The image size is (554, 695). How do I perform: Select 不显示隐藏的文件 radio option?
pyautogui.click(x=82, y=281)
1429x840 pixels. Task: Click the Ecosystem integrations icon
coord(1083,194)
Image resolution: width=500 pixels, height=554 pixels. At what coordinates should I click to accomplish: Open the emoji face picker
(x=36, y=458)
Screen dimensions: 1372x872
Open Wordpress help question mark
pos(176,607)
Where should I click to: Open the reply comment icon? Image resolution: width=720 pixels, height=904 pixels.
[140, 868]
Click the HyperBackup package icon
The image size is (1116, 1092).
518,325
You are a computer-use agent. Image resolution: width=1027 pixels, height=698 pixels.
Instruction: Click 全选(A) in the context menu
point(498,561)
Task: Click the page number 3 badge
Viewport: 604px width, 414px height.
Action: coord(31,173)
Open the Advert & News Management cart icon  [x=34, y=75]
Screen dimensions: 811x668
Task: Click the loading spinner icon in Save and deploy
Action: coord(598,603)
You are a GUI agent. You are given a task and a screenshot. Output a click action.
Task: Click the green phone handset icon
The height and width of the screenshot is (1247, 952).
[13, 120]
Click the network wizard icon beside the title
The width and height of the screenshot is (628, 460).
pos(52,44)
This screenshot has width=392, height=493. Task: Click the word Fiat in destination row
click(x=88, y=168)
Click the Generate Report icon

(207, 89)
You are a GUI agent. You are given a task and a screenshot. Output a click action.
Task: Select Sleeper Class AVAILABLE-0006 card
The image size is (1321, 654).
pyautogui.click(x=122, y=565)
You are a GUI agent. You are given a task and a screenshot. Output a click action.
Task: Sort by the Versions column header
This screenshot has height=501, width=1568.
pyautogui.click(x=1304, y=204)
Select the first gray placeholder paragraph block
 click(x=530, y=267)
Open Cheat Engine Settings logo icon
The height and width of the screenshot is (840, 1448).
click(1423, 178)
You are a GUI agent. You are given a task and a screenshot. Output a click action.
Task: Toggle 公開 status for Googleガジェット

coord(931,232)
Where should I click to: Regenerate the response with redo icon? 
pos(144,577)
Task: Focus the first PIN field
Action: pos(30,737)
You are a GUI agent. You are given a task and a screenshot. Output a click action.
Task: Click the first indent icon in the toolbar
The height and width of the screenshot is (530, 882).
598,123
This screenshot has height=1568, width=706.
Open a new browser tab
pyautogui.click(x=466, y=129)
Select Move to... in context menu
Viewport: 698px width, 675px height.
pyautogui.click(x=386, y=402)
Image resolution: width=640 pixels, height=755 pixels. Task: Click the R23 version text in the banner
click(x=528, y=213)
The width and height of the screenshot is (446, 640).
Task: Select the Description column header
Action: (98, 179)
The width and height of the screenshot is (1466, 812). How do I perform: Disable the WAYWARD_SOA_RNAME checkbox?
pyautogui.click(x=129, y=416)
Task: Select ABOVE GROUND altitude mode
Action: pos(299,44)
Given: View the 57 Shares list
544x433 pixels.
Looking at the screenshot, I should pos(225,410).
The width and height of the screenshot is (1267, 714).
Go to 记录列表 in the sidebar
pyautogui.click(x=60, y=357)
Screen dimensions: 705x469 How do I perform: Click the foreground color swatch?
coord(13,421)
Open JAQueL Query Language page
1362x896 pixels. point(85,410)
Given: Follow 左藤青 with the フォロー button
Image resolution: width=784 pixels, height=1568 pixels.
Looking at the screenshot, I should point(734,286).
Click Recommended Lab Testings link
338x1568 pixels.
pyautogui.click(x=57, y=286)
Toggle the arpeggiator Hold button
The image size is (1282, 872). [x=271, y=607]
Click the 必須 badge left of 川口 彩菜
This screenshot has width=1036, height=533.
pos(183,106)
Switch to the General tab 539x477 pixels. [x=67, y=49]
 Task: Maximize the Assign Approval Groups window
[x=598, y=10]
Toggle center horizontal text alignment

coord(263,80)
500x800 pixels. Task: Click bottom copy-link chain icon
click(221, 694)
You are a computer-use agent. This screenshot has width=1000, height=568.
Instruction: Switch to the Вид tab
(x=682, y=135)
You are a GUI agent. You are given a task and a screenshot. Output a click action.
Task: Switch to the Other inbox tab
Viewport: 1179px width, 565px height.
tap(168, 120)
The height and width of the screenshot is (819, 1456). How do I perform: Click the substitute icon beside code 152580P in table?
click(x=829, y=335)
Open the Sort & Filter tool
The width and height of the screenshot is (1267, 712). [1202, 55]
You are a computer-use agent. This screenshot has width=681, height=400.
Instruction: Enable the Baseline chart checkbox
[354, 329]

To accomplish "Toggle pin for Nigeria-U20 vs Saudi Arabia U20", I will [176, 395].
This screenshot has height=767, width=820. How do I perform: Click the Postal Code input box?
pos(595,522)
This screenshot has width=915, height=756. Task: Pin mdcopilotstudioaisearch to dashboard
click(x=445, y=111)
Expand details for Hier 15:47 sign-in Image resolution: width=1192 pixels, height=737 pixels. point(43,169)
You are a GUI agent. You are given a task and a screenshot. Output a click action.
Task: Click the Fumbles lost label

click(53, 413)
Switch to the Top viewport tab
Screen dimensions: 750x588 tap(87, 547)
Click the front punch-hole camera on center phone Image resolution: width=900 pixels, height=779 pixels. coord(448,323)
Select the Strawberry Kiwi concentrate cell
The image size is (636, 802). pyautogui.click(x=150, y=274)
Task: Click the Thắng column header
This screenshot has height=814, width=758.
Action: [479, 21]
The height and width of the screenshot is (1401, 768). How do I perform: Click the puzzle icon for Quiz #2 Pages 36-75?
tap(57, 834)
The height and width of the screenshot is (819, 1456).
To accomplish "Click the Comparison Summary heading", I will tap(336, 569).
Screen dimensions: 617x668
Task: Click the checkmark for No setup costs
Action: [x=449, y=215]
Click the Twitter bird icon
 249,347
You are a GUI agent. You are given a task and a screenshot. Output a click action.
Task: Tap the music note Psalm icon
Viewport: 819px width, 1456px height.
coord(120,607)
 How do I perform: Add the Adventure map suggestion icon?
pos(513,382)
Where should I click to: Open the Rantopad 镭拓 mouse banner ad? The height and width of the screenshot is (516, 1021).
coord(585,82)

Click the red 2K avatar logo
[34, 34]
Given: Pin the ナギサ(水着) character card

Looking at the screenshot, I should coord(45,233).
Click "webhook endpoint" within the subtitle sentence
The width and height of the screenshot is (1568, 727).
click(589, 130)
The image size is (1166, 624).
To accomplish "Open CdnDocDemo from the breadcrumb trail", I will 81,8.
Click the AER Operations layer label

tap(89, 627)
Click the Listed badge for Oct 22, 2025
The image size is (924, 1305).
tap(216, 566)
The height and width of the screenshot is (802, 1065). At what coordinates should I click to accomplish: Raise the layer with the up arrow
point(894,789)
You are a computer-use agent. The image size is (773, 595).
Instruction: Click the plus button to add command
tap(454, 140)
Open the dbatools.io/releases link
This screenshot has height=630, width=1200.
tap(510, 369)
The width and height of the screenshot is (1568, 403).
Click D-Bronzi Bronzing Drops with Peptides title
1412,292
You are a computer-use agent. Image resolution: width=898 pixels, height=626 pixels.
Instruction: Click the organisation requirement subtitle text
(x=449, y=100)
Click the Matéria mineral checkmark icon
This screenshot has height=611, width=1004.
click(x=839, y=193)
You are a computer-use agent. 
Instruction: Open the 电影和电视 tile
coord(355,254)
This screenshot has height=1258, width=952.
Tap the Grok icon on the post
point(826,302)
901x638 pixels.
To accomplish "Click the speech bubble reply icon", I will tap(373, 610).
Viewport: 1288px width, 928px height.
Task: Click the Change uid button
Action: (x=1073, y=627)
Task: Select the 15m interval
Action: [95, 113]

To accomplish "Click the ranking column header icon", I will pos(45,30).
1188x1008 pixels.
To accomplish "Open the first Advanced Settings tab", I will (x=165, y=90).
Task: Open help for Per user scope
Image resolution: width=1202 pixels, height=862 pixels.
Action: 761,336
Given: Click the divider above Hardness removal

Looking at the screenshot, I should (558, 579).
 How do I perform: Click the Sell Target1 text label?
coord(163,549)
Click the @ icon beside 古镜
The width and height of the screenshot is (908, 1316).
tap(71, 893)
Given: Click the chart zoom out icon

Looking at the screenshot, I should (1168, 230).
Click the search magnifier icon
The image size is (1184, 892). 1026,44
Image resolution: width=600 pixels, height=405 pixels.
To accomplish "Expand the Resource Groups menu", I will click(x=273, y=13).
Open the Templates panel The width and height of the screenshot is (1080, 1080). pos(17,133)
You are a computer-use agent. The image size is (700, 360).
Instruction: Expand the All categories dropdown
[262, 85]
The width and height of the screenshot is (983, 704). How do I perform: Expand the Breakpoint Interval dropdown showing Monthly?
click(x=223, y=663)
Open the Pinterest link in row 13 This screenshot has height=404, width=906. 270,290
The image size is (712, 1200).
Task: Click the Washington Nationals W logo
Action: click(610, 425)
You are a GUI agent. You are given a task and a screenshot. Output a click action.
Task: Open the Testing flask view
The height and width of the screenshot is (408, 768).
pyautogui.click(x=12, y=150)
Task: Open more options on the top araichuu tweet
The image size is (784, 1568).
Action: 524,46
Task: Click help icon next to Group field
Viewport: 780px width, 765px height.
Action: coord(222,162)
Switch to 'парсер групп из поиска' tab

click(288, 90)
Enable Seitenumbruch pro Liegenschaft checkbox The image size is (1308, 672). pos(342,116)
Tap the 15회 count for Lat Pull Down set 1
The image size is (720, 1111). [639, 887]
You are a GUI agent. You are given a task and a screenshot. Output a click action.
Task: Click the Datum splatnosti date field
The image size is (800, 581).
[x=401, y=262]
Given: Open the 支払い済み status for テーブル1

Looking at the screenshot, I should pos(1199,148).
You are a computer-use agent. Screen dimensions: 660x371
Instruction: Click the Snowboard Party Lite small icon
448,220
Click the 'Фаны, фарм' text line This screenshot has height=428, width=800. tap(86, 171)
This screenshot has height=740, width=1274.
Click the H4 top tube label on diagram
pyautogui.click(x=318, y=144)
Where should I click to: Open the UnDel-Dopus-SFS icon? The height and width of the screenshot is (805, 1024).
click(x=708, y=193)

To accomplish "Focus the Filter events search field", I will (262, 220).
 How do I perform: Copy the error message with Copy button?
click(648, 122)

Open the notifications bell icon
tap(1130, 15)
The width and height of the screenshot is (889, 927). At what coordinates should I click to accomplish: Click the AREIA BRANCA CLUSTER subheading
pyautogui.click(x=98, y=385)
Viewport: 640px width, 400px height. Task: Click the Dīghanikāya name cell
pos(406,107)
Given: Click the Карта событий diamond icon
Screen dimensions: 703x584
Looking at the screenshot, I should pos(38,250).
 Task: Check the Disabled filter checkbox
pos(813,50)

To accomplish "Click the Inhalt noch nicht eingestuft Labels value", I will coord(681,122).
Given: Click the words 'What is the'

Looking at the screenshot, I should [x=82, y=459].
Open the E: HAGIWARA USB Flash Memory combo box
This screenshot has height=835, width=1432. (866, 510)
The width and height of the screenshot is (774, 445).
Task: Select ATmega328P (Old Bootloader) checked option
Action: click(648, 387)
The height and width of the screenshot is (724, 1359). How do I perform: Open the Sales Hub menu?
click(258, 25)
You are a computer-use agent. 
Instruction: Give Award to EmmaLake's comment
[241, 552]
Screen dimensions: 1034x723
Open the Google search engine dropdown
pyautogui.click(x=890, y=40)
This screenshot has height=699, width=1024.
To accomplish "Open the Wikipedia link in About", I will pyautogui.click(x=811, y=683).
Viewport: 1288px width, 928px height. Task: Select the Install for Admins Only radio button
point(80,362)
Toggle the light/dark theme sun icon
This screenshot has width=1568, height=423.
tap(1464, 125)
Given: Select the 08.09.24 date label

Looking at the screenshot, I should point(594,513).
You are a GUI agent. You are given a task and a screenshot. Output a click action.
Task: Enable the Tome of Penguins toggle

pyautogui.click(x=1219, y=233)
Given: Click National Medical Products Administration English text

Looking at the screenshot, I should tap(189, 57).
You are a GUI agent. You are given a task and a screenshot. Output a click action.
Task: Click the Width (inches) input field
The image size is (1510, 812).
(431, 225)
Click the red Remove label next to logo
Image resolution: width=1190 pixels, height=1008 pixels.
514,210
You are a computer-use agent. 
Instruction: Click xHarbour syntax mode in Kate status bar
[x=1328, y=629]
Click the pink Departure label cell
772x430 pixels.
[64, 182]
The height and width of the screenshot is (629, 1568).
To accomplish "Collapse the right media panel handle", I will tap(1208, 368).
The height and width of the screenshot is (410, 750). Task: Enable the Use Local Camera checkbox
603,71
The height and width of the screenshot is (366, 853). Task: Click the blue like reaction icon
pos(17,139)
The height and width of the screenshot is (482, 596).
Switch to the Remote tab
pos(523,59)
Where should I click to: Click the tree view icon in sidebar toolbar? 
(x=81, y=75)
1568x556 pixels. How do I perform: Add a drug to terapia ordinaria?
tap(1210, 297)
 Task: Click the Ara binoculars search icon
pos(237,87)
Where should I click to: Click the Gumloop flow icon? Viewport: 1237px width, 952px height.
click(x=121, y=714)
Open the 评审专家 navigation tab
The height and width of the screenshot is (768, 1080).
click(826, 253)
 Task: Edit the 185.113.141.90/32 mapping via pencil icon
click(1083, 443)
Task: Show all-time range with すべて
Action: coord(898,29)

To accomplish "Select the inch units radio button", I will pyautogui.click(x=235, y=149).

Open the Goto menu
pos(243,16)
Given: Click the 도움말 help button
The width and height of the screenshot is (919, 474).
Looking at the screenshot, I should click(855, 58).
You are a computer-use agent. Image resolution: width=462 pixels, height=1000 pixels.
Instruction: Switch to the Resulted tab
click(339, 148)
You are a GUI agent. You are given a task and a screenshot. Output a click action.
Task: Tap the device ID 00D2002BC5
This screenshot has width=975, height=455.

> **Exercise goal**
In the listing above, show every line with the word "panel".

> **Answer box**
Open the Templates panel The width and height of the screenshot is (1080, 1080). pos(17,133)
To accomplish "Collapse the right media panel handle", I will tap(1208, 368).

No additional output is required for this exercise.